His contribution to the monthly A Suivre in 1996 marked the recognition of his very specific style, demonstrated in a powerful black and white production. In this, he presented a large section of Peplum, a homosexual tragedy based on Satiricon by Petrone, the uncut version of which was presented by Cornélius in 1997 (published in English by New York Review Comics, 2016). From that moment on, Blutch never hesitated to tackle controversial subjects.
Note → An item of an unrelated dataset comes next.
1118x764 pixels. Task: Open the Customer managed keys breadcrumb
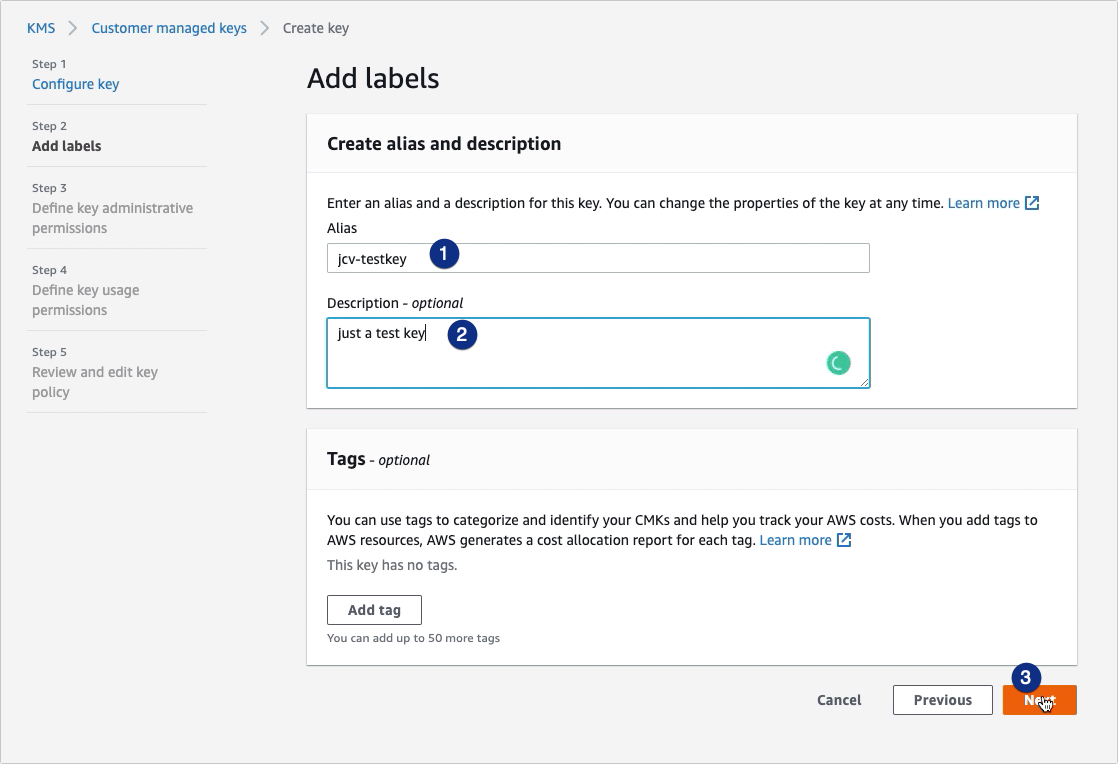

In 1998, he produced Rancho Bravo for Audie, in collaboration with Capron. At Editions du Seuil publishing house, he illustrated texts by Hortense Dufour (Charivari, Melle Noémie), H. M. Enzensberger (Les Sept voyages de Pierre) and Fabio Viscogliosi (Le Pacha). His work was also to be found in Alain Beaulet publications (Le Cavalier blanc, n°2), as well as La Présidente, with J. C. Menu, in the collection Noire est la Terre and Brüsel (Piccoli).
After systematically using all black-and-white resources, Blutch adapted his expressionist work so as to profit from the support of the colorist Ruby in Vitesse moderne (Dupuis 2002, Europe Comics in English in 2017), exploring an almost fanciful Paris, haunted by stray creatures and shadows which you could swear were real even though they were only part of this unclassifiable creator’s fantasy.
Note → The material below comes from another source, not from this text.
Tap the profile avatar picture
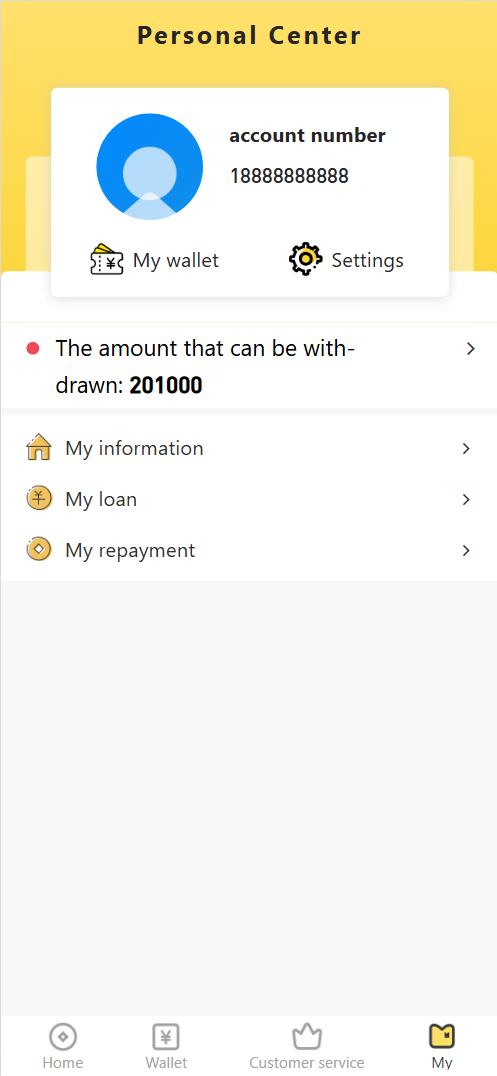The width and height of the screenshot is (497, 1076). pyautogui.click(x=150, y=167)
Blutch collaborated with Jazzman magazine from 2000 to 2004, which resulted in the creation of Total Jazz (Cornélius). For Futuropois he wrote Bonheur, Volupté and Beauté between 2005 and 2008. He also worked with Alain Resnais (posters, graphics) and occasionally took on acting in a number of films.
In 2011 he released Pour en finir avec le cinema with Dargaud (So Long Sivler Screen, PictureBox 2014, Europe Comics 2017).
In 2014 Blutch released the totally surreal Lune l’envers (Dargaud 2014, Europe Comics 2017), which deals with an author suffering from writer’s block, buckling under the weight of self-doubt and daily responsibilities.

Playful, surreal and poignant, Blutch is undoubtedly one of the most prolific and challenging authors of our time.

The 183rd meeting of the NY Comics & Picture-story Symposium will be held on Tuesday, April 4, 2017 at 7pm at Parsons School of Design, 2 West 13th Street, in the Bark Room (off the lobby).

Free and open to the public.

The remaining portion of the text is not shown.